The New Day Foundation partners with 70 hospitals and cancer centers across Michigan. Case managers at partnering care providers refer cancer patients for assistance using an online application portal.
Foundation staff will then do an intake call with families to determine how to address widely varying needs, Kell Spehn said. Patients range from single parents to larger families. The foundation works with clients for an average of three months during treatment and can help them access social service agencies for further assistance, she said.

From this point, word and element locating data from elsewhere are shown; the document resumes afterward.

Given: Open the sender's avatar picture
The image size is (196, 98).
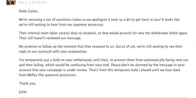Looking at the screenshot, I should click(11, 2).
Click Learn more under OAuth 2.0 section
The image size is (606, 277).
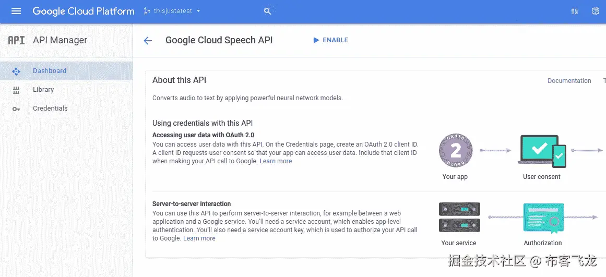coord(276,161)
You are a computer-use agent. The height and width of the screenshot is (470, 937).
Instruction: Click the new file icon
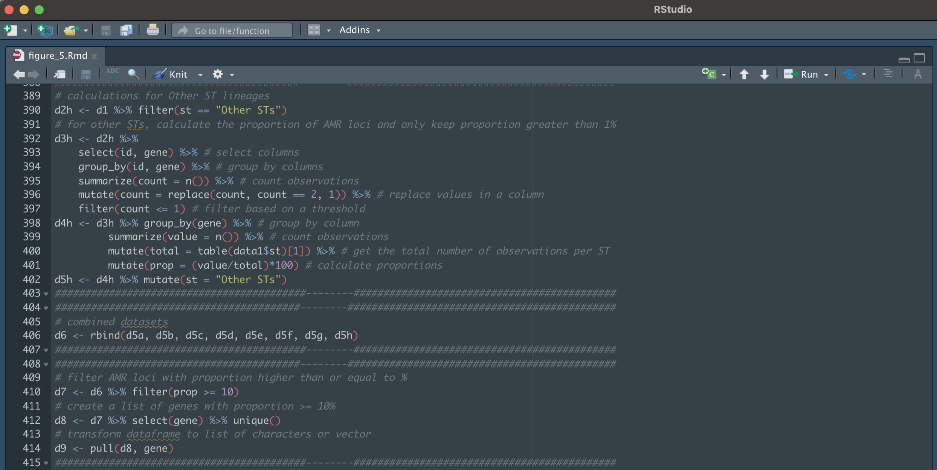tap(10, 30)
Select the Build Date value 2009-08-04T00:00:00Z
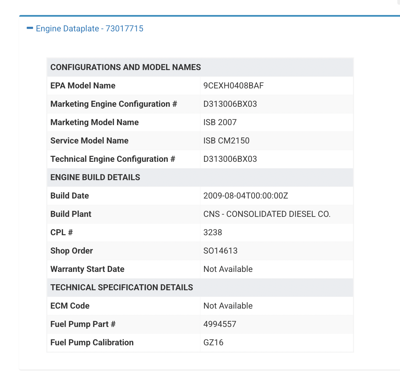400x391 pixels. point(246,196)
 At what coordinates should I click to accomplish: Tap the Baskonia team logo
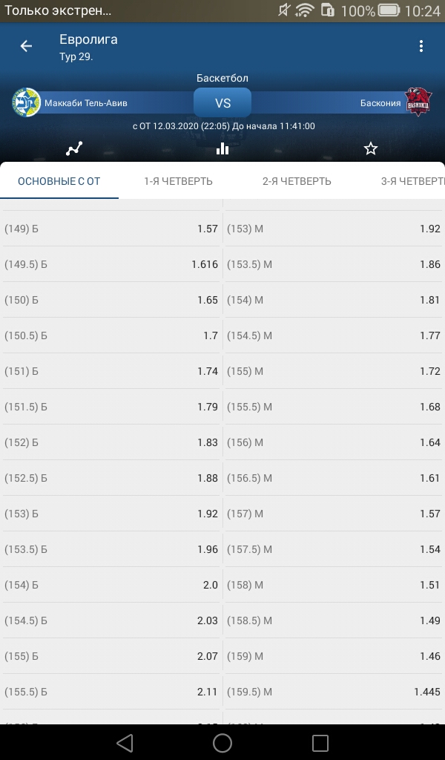click(x=418, y=102)
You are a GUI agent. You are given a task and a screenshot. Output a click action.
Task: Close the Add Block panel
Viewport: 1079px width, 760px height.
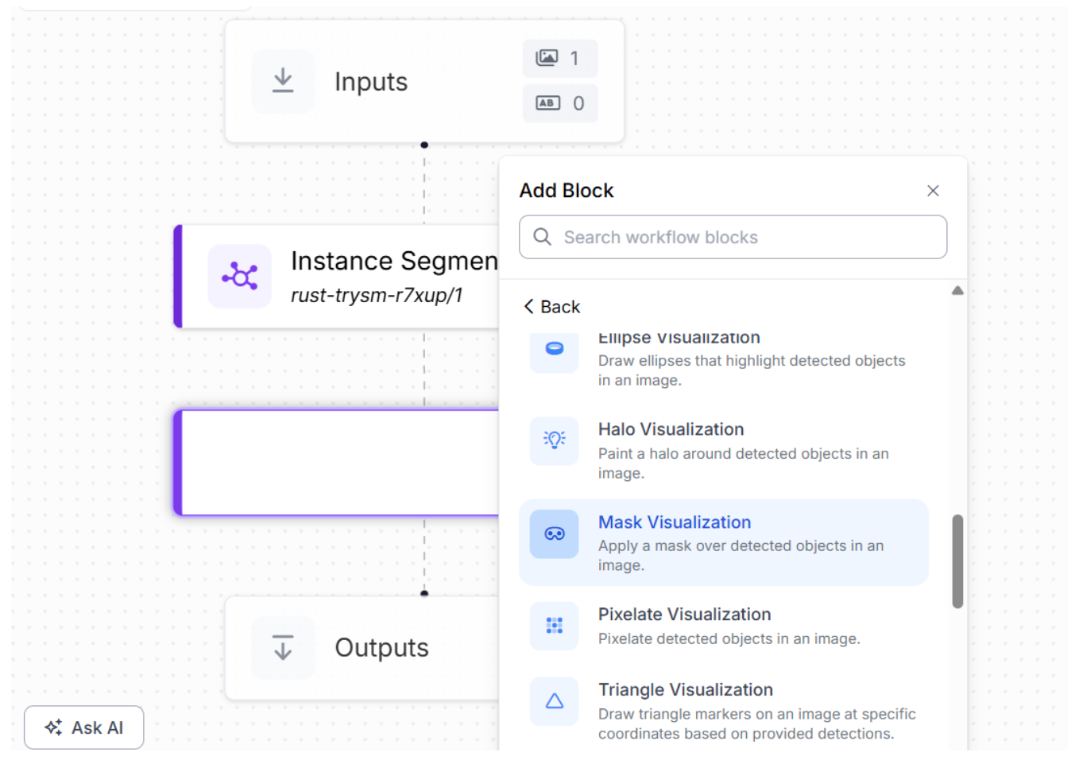tap(933, 191)
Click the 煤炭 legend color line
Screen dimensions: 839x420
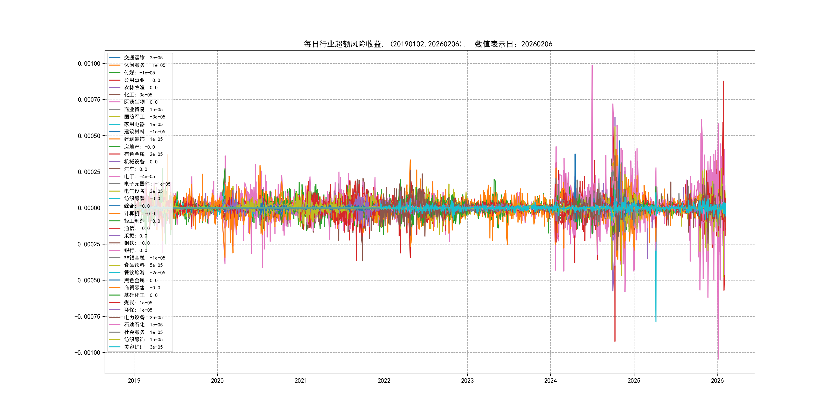[115, 303]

In providing financial assistance, the New Day Foundation can, for example, ease the burden from lost income for an individual or a family during treatment and “make sure the families are not falling through the cracks of the system,” Kell Spehn said. More than half of the people the foundation supports are single parents.
Kell Spehn cites data from a Michigan Association of United Ways study that indicates 1.5 million Michigan households, or 39%, struggle to afford necessities such as housing, child care, transportation and health care and lack the ability to withstand a financial hardship.

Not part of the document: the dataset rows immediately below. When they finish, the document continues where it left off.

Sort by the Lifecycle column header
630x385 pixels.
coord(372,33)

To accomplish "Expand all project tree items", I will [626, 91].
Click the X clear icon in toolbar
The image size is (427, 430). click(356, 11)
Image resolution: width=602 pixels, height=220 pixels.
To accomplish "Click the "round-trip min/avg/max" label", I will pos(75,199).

“We are here to bridge the gap for families,” she said. “What we’re doing really is leveling the playing field.”
The foundation also has a network of behavioral health care professionals that can work with both patients and their families to ease the emotional trauma that often accompanies cancer treatment.
‘Just a blessing’
Chang created BAMF Heath in 2018 to bring to the U.S. medical technology that had been used successfully in Germany to treat cancer patients.
BAMF Health’s opened its first theranostics clinic in Grand Rapids last summer at the $40 million Doug Meijer Medical Innovation Building at Michigan State University’s Grand Rapids Innovation Park research campus.
The clinic uses high-speed medical scanners, radiopharmaceuticals for molecular imaging and artificial intelligence to provide an advanced cancer treatment that can diagnose and precisely target radiation therapy for tumors, all of which allows BAMF Health to customize treatment to each patient. The treatment avoids the side effects that often accompany traditional radiation therapy.
Chang envisions opening several clinics across the country over the next three to five years, including in Detroit and at Loma Linda University in California.
BAMF Health started treating men with advanced prostate cancer last year and plans to expand to treating other forms of cancer.
The partnership between BAMF Heath and the New Day Foundation “is only in its infancy,” said Kell Spehn, who lost her husband and two in-laws to cancer and has a 22-year-old son who survived cancer as a teenager.
Founded in 2007, the foundation started slowly in Southeast Michigan and spent the first five years “behind closed doors,” she said. Kell Spehn then worked over the next five years to build connections with hospitals and “things have really taken off” in the last five years, she said.
New Day assisted 800 families in 2022 alone, compared to 456 in 2021.
In West Michigan, the New Day Foundation has “touched the lives” of 1,300 to 1,400 people over more than a decade and invested $750,000 in programs for cancer patients, caregivers, spouses and children in the region, Kell Spehn said. In addition to the financial and emotional support, the foundation also aims to direct cancer patients to clinical trials that BAMF Health conducts.
From Grand Rapids, the New Day Foundation also wants to reach out into rural communities.
In BAMF Health, Kell Spehn found a welcoming partner that fully embraces the New Day Foundation’s mission. BAMF Health now provides the foundation free office space in Grand Rapids.
“When I walked into this place, I knew something was different immediately,” she said. “Having BAMF by our side, it’s just a blessing.”